…ou pourquoi le patient est-il le meilleur spécialiste de son problème…et ses solutions ?
Les principes de base qui fondent l’approche orientée vers la solution (ou thérapies orientée vers la solution) peuvent sembler triviaux pour certains. Le fait que pour une personne donnée, son interprétation de ses problèmes et ses idées de solution sont les plus utiles parce qu’ils s’appliquent à sa réalité semble en effet constituer une idée simple et logique, relevant du bon sens. Pourtant, ceux qui croient en la supériorité du jugement des psychologues, psychanalystes et autres « psys », ont tendance à penser que rien ne vaut l’interprétation du problème par le professionnel. Ce dernier aura une lecture plus pointue qu’un simple mortel, et des conseils avisés à partager.
Si le professionnel a raison, alors pourquoi tous les professionnels ne sont-ils pas d’accord entre eux ? Une célèbre étude sur des pseudo patients a même montré que pour des symptômes identiques, le diagnostic peut être différent selon le psychiatre consulté.
Voici une anecdote qui montre comment, après avoir été formée à l’approche orientée vers la solution, je suis devenue intimement convaincue de sa supériorité.
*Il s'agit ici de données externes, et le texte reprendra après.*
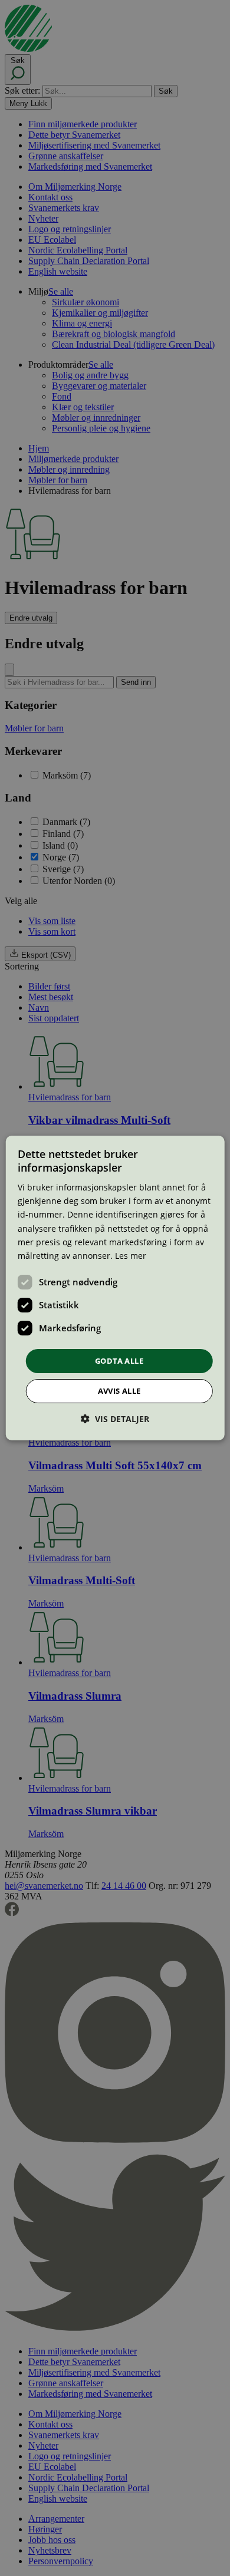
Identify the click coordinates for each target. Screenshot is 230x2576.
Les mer (130, 1255)
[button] (115, 1419)
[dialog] (115, 1288)
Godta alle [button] (119, 1360)
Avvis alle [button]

Je participais à une « intervision » avec des collègues alors que je travaillais dans le secteur de l’insertion socio professionnelle. Il s’agissait d’une réunion o? les collègues partageaient leurs expériences, par exemple en faisant des études de cas. Chacun pouvait partager ses difficultés (dans la limite du temps imparti et sans nommer les patients), et espérer se sentir soulagé et/ou soutenu par l’écoute des collègues, puis éventuellement par leurs conseils. Je partageais donc une difficulté par rapport à une cliente, comme nous avions suivi une formation à l’AOS en équipe, mes collègues parvenaient à garder leurs bonnes idées pour eux, et attendaient de voir si j’avais envie de les recevoir ou si j’en trouvais de meilleures par moi-même.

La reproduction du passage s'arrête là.